Through a recently signed Presidential Memorandum , Barack Obama is continuing the push to regulate greenhouse gas emissions from the transportation sector using its authorities under the Clean Air Act (CAA) and the Energy Independence and Security Act of 2007 (EISA). While the memorandum includes provisions for passenger cars, light-duty trucks, and support of an electric vehicle charging infrastructure, the most notable component involves vehicles that have eluded fuel efficiency regulators.
When it comes to GHG emissions and the transportation sector, the elephant in the room has been medium- and heavy-duty vehicles (freight trucks). The recently released memorandum will bring these vehicles under the regulatory umbrella and increase the likelihood that the transportation sector will contribute its share to economy-wide GHG emission reductions.
The pace of GHG emission growth from freight trucking
U.S. GHG emissions from freight trucks are growing at a staggering pace, almost doubling since 1990. Looking ahead, the U.S. Department of Energy estimates that energy consumption (a proxy for GHG emissions) from freight trucks will increase by another 40 percent by 2030 unless action is taken.
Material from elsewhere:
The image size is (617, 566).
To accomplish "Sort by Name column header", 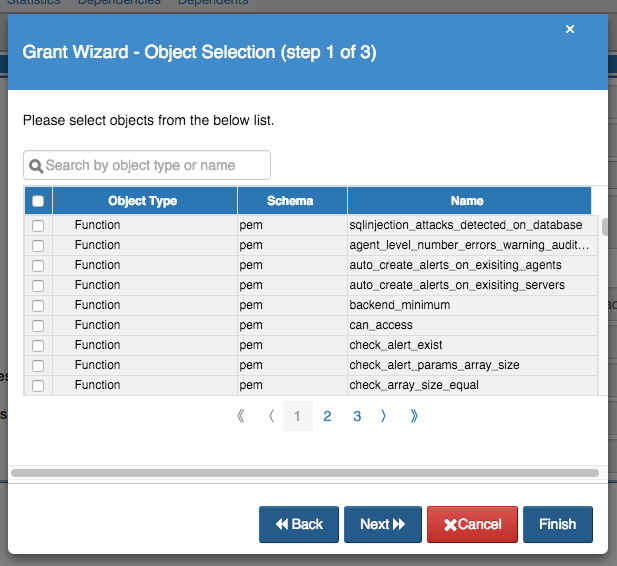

The reason GHG emissions from freight trucks have grown and will continue to grow is that trucking is the preferred mode of transportation for shipping most goods in the United States (trucks ship 70 percent of all goods by weight ). Freight trucks have the advantage of an extensive network of roads as well as convenience and speed. Many businesses have adopted inventory models like Just-In Time (JIT) in order to minimize the amount of goods they hold at any given time, which lowers operating costs and increases a business’s competitiveness. The dependency on convenience and speed that JIT creates is a big advantage for trucks.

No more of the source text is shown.